- _課題 1_
原文によると、阿瀬大典さんはどこの出身ですか。
- _課題 2_
原文の中でかぎかっこ「」に囲まれている語句をすべて書き出しなさい。

- _原文_

____________

但馬STYLE VOL.25 阿瀬 大典さん《香美町》


「まじで潰れる5日前」。そんな悪口にも聞こえるユニークなキャッチコピーで話題となった、兵庫県香美町村岡区にある道の駅「あゆの里矢田川」。同道の駅長であり話題の仕掛け人でもある阿瀬大典さんは、どのような思いでそんなキャッチコピーをつけたのでしょうか。メディアにも取り上げられた名物駅長の素顔とは。

― 観光協会との出会い

姫路市出身の阿瀬さんが但馬に移住してきたのは20代のころ。
「祖父の実家がある村岡に向かう際の山道で、木々が迫ってくるような迫力を感じたのを覚えています。プログラマの仕事をしていたので都会にこだわらなかったことと、仕事に集中できる環境を求め移住しました」

____________

- _利用可能データ_
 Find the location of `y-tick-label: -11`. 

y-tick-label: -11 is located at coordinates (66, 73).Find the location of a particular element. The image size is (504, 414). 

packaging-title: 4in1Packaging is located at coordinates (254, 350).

____________

- _解答 1_
姫路市です。

- _解答 2_
・まじで潰れる5日前
・あゆの里矢田川
・祖父の実家がある村岡に向かう際の山道で、木々が迫ってくるような迫力を感じたのを覚えています。プログラマの仕事をしていたので都会にこだわらなかったことと、仕事に集中できる環境を求め移住しました